Ms. Feinen posted all the materials, including the code, to the city’s website on Thursday night, in preparation for a required City Council approval vote Friday morning. Then she went home, thinking, “I’m pretty proud of us,” she said. “Instead of just referring to the code, we attached it, so people could see it.”

By Friday morning, the N.R.A. had sent an alert, “Champaign, IL First Locality to Use ‘Emergency Powers’ to Ban Gun Transfers,” and urged members to “swiftly” oppose it.

Phones rang off the hook at City Hall, and “our social media just started blowing up,” Ms. Feinen said.
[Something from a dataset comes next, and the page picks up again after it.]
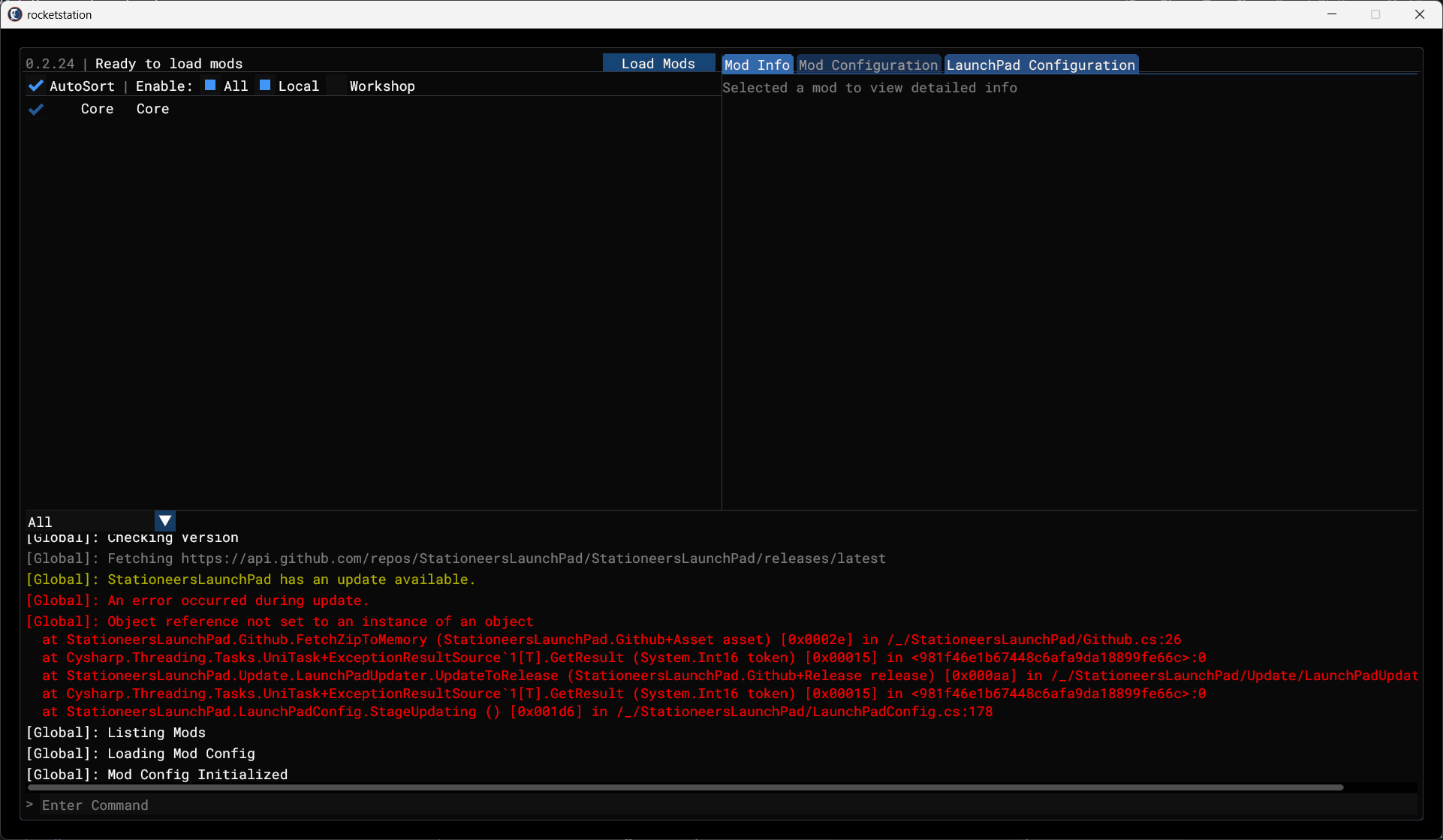Open the Mod Configuration tab
1443x840 pixels.
click(868, 65)
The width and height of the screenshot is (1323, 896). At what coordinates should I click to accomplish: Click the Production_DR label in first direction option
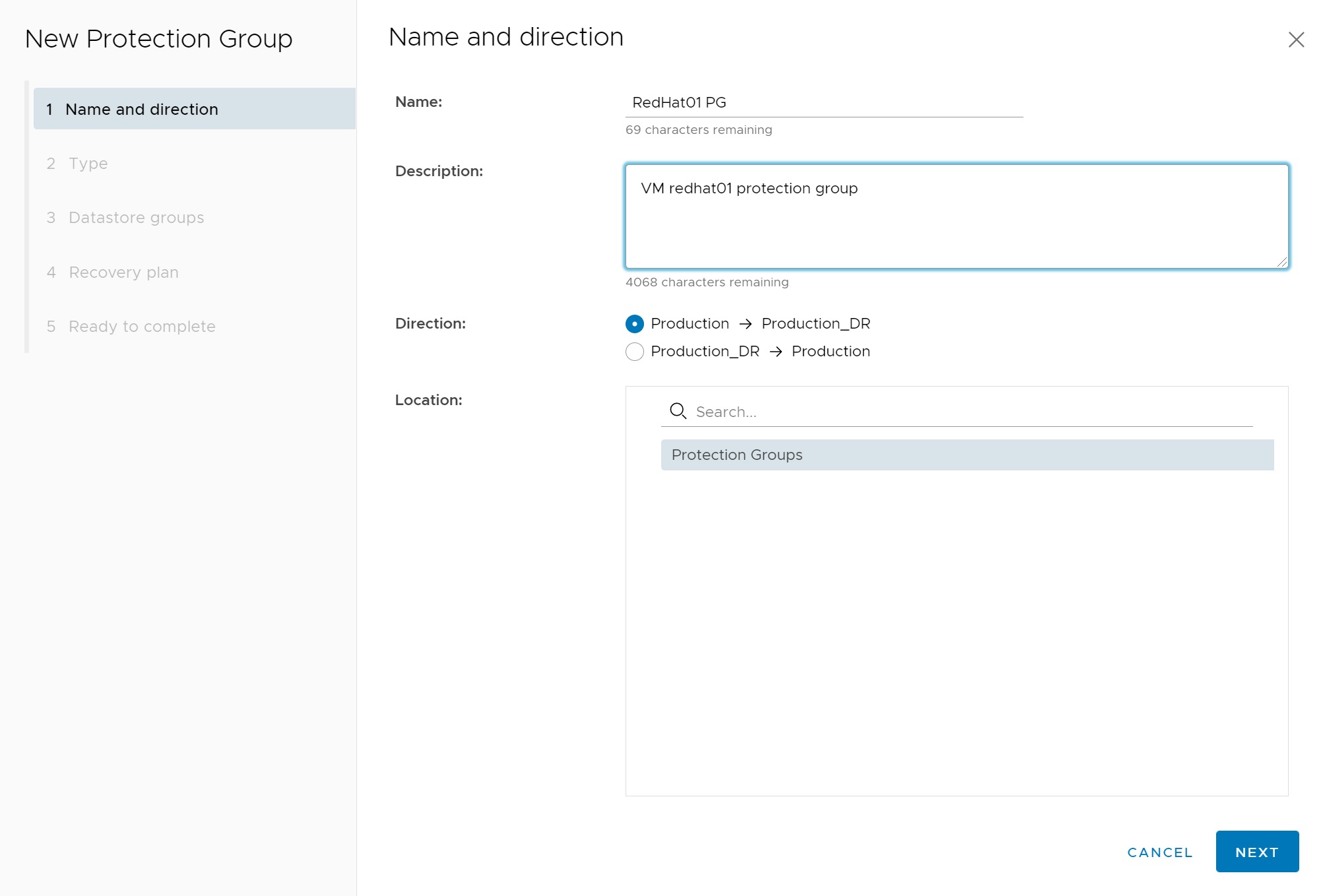[x=816, y=324]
Stories about the gun provision were picked up by The Daily Caller, Breitbart News and several gun-rights and far-right conspiracy websites. Donald Trump Jr., tweeted about it. Rumors based on the N.R.A.’s alert circulated on social media; one user wrote “WHEN TYRANNY BECOMES LAW, REBELLION BECOMES DUTY.” A friend of Ms. Feinen called her to report that sales of ammunition (and toilet paper) were booming at a local store.

Ms. Feinen emphasized that some comments and calls were from Champaign residents, legitimately confused and concerned by the sweeping provisions.

“I am a small government person. I understand that when you see it in a vacuum it’s very scary,” she said. “I also know that in a pandemic you need to protect health and safety and be proactive.

“I wasn’t trying to give myself a crown.”

The city of Champaign posted a clarification on its Facebook page reading, “There is currently no firearm ban and no intent to seize property or close businesses. Additionally there are no restrictions on the sale of alcohol or gas or the ability to enter or leave Champaign.”

“Some mayor and city council members are asking to get tarred and feathered,” wrote one commenter.

Ms. Feinen said: “Our staff was working around the clock to get accurate messaging out, but people weren’t paying attention to it. Whether or not someone’s angry with the mayor pales in comparison.”

City staff members worked all weekend to quell the uproar, in between preparing for statewide school, restaurant and bar closures ordered by Gov. J.B. Pritzker, a Democrat.

Champaign County on Sunday announced its first coronavirus case, a woman in her 60s who is recovering at home, Ms. Feinen said.

“So we weren’t out of line, being prepared,” she said. But it is strange, she added: “The governor has the same powers. He implemented his emergency order, and nobody blinked.”